Ground Broken On Mine Marker
It’s been 89 years since 119 men were killed in the Benwood Mine Disaster of April 28, 1924, and Joey Tellitocci said he always wondered why there was no statue or marker in Benwood memorializing the mine’s explosion.
As a result, he started an effort to record and list the names of all those killed and to raise money for a monument honoring the victims.
On Thursday, ground was broken near Boggs Run in the city for a memorial to those killed in the disaster – as well as the five miners killed in the Hitchman Coal and Coke Disaster that happened May 18, 1942. The memorial is to be located at 31 Roosevelt Ave. on property donated by Consol Energy, and a drive-off space and walkway to the monument also are to be constructed on the property.
The effort has taken about a year thus far, and $21,461 has been raised for the project, according to Tellitocci.

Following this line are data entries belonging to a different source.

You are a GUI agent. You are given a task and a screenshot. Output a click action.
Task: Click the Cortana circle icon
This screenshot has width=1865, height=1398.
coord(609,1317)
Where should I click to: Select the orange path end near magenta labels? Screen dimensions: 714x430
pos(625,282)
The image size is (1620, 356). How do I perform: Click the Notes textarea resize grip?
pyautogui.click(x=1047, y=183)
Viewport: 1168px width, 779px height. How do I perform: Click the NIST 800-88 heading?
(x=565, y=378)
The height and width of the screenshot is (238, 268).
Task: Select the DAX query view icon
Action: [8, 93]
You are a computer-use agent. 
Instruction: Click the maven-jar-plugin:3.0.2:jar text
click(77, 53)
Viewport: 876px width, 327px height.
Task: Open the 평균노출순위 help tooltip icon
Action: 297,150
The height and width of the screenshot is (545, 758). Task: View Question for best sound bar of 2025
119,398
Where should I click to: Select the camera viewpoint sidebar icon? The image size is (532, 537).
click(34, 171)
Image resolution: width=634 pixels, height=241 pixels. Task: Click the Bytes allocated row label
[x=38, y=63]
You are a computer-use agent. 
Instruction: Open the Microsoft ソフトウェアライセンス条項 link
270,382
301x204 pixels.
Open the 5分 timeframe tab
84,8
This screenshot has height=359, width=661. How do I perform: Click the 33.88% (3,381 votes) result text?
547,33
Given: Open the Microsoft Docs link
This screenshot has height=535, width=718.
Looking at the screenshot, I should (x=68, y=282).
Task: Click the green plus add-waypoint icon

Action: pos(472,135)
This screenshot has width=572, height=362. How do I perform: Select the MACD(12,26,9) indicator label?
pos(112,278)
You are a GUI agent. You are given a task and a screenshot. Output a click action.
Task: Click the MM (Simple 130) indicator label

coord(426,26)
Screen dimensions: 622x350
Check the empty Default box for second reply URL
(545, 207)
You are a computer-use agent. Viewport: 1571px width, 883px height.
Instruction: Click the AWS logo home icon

It is expected to be completed by April 28, 2014, the 90th anniversary of the explosion.
The memorial is to consist of four separate slabs of granite, according to Tellitocci and his father, Joe Tellitocci Sr. The elder Tellitocci is leading the committee to build the monument.
One of the slabs will show the five names of those killed in the Hitchman Mine in 1942. The other three slabs will feature the names of the 119 men lost in the Benwood Mine in 1924. When listed together, the names show the wide range of ethnicity among the men, who were mostly new immigrants. Most of the names are of Polish, Italian, Greek or Serbian descent.
Tellitocci Jr. noted the Benwood Mine Disaster was the third worst to ever occur in West Virginia, behind the Monongah Mine Disaster in 1907 that killed 361 and the Eccles Mine Disaster in 1914, where 183 died.
He said his interest in learning about the Benwood Mine Disaster was sparked by his own family’s history. His great-grandfather, Istvan Varga – who later changed his named to Stephen Vargo – was killed in the blast.
Also dying in the Benwood Mine explosion were Carlo DiGiorgio, the great uncle of current Benwood Police Chief Frank Longwell, and Kazimierz Kocur, the great uncle of current Mayor Ed Kuca.
“Eighty-nine years ago, many hard-working men lost their lives,” Kuca said. “We’ve talked about this memorial for years. Now it is becoming a reality.”
He said the city has pledged $11,000 to the project and will assist with needed excavation work for the monument.
He also expressed gratitude to members of the Shoemaker Mine Local 1473, who gave $2,500 for the monument.